After working in Seattle with chef and restaurateur Tom Douglas, young American cook Braden Perkins and his partner Laura Adrian decided that their next big adventure would be Paris. They moved to the French capital four years ago and launched the hugely popular Hidden Kitchen, a regularly scheduled series of dinners hosted in their apartment. Now they have switched to Verjus, a wonderful restaurant and wine bar in a two-story space on the edge of the Palais Royal. They decided to close Hidden Kitchen and opt for a traditional restaurant because he missed “cooking with a team”, says Perkins, adding that the challenge of a Paris restaurant was “daunting but irresistible”.

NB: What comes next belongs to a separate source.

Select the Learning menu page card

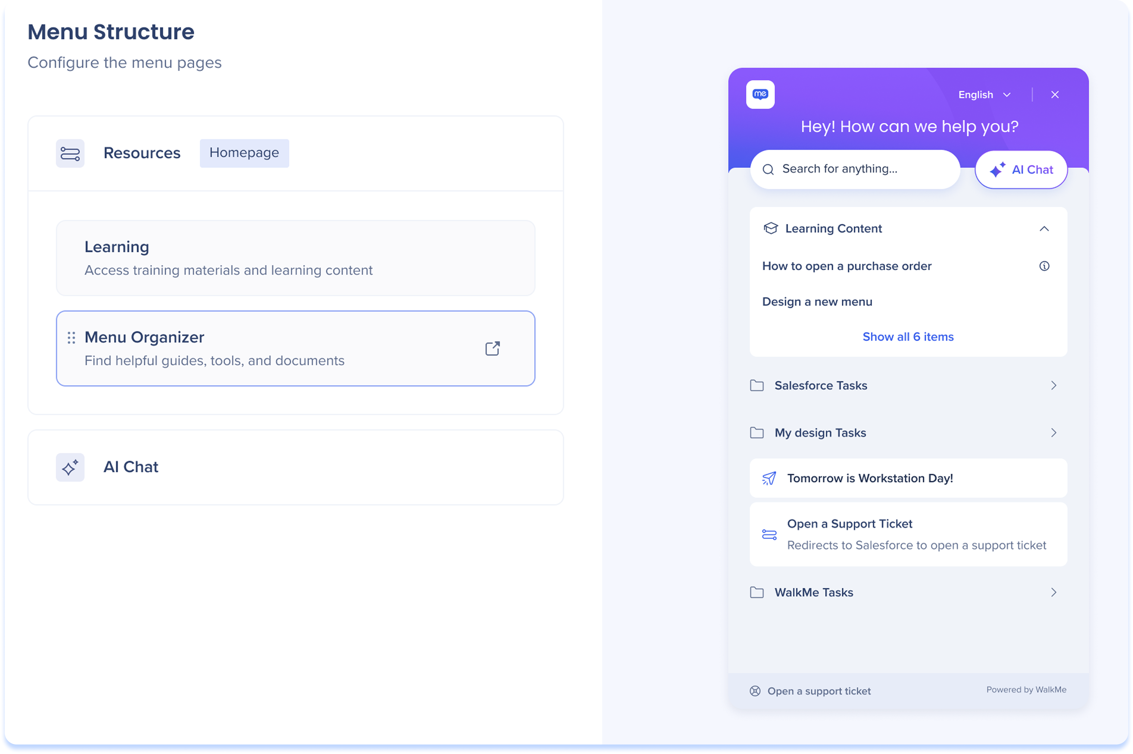click(295, 258)
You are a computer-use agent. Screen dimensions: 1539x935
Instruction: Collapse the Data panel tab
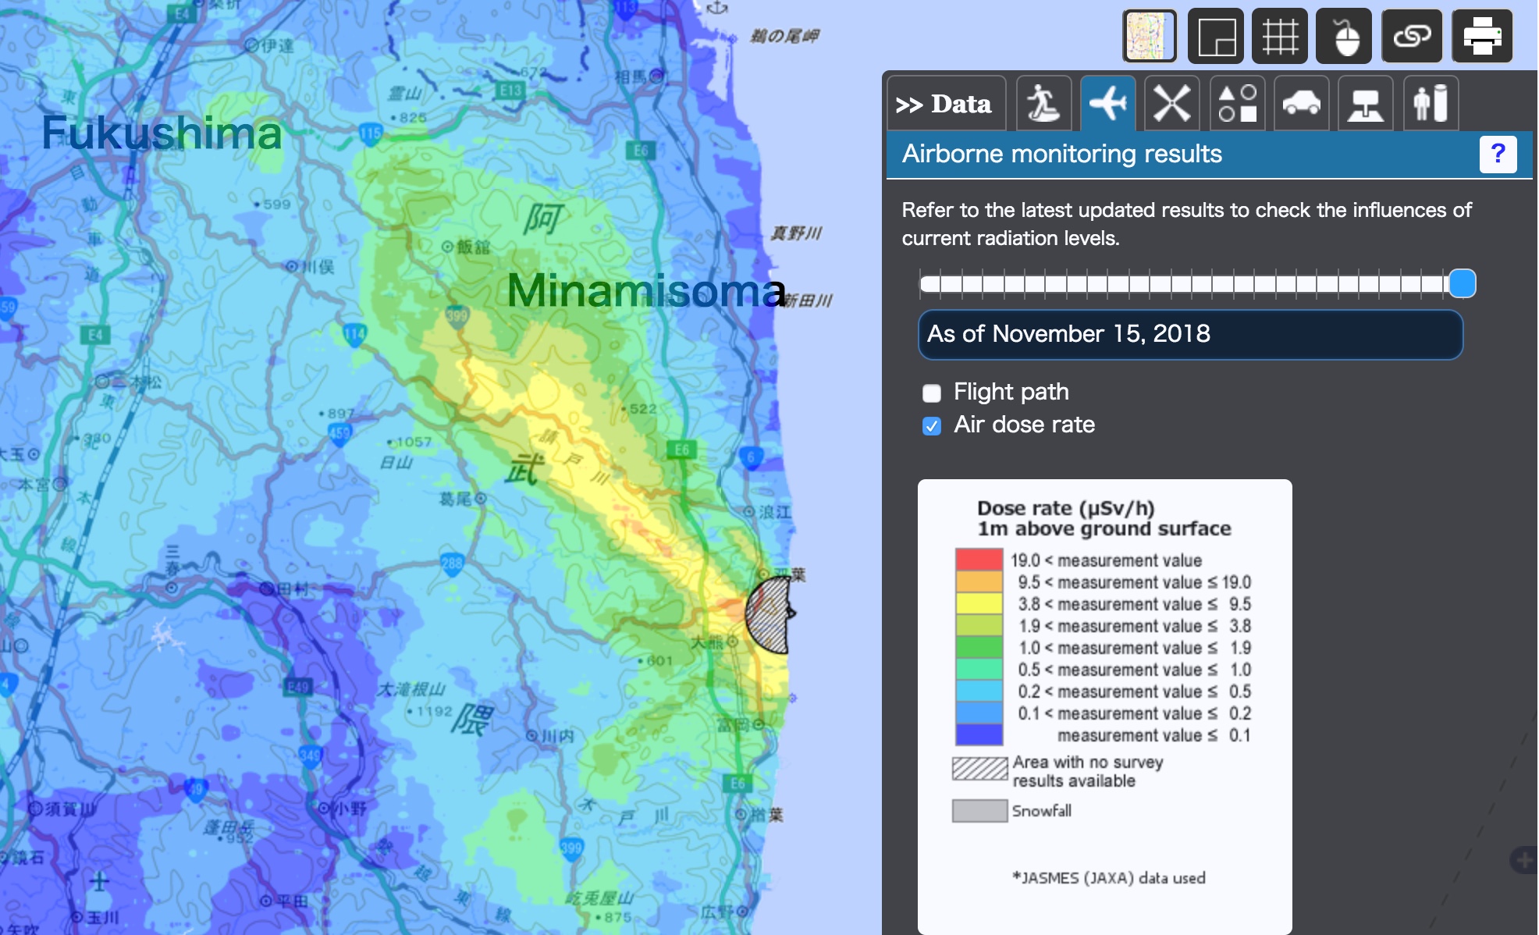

Perkins’s new team includes Americans, Canadians and a New Zealander, and his market-driven, cosmopolitan cooking is superb. A recent four-course dinner showcased his highly appetizing culinary creativity, starting with a terrific amuse bouche: baked baby beets on bamboo skewers, lightly sprinkled with caraway seeds, served in a shallow glass dish filled with frothy buttermilk.

The first course of roasted young leeks was served with a quail’s egg, Israeli couscous, oven-dried radicchio leaves and a scattering of ash I’d guess was made from the trimmed green of the leeks. Next, a succulent chunk of baked, freshly smoked salmon was accompanied by flying-fish eggs and tofu flan with salad leaves and fennel bulb shavings. The main course, a perfectly roasted chunk of pork belly with carrots cooked in carrot juice, was garnished with a tangle of escarole dressed with crumbled salted ricotta, offering a sophisticated spectrum of tastes and textures typical of Perkins’s cooking. The cheese sampler from Hisada, the cheese salon next door run by Japanese maître fromagère Sanae Hisada, was excellent too. The only missed beat was dessert, chocolate ganache with beet sorbet, citrus coulis and a dose of fennel—more agitated than interesting. But overall, Perkins, New Orleans-born and Boston-bred, is set to become one of the most interesting young chefs in Paris right now, no mean feat for an American.

52 rue de Richelieu, 1st, Dinner only, €55  four courses, €70 six courses.

Prices are approximate, per person without wine.